From the Land of the Moon – Film Review

From the Land of the Moon – Film Review by Frank L

Director: Nicole Garcia
Writers: Milena Agus (based on the novel by), Natalie Carter (collaboration)
Stars: Marion Cotillard, Louis Garrel, Alex Brendemühl

Gabriele (Marion Cotillard) is a rebellious and tempestuous daughter of a bourgeois lavender farmer in Provence. She resents her dull existence. Her mother determines that a veteran of the Spanish Civil War José Rabascal (Alex Brendemühl), who is working on the lavender farm, will provide as a husband the necessary masculine hormones to sort her out. It is a loveless relationship but it produces a son, Marc, who is a gifted young piano player. In fact, when Rabascal is driving Gabriele and Marc to a piano competition in Lyon, they are caught in a traffic jam which enables Gabriele to see the name of a street. It is the street where one André Sauvage (Louis Garrel) lived, whom she had come to love when they both were patients in a swish Alpine clinic dealing with their respective maladies. Her problem was kidney stones. His was a veteran of the Indochina conflict and was suffering the after-effects, which had left him languid, listless and with a limp but undoubtedly handsome. In a series of flashbacks, the story moves from Provence, to la Ciotat a coastal town where the long suffering Rabascal builds a family home for Gabriele, then to the Swiss clinic and finally back to Lyon.

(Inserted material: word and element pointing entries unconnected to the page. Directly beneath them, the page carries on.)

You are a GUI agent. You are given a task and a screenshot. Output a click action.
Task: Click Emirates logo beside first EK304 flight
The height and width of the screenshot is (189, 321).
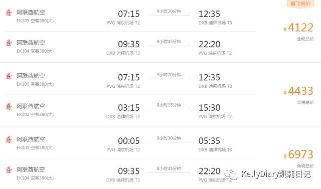9,43

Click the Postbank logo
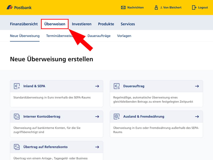[19, 7]
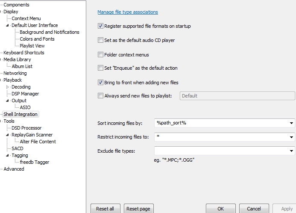Collapse the Output tree node
Screen dimensions: 296x213
pos(7,101)
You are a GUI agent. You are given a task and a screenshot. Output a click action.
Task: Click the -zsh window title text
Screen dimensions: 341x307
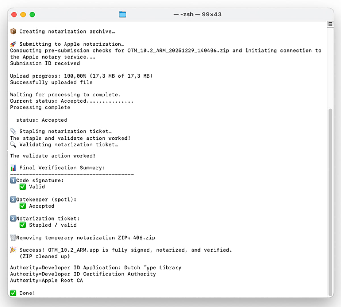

Cotillard’s performance as Gabriele dominates and it is impressive.  Sauvage, notwithstanding his name, is an exhausted figure who may have been before his military exertions, a man of action, but is by the time Gabriele meets him in the clinic a figure whose best days are behind him. However he awakens within Gabriele the hormones which the apparently far more virile Jose was never able to do. It all moves along at a pedestrian pace and what makes the story almost credible is the knowledge that the course of “true love” is indeed mysterious.

Cotillard has had a hugely impressive career to date, and has starred in La Vie en Rose as Edith Piaf and more recently as Lady Macbeth opposite Michael Fassbender. For Cotillard fans, this is another demonstration of her skills and therefore worth seeing. However, it is asking a lot of her to carry a story which is less than attention grabbing. If you are entranced by Cotillard, then you may be swept along. The rest of us will look for something with a bit more substance.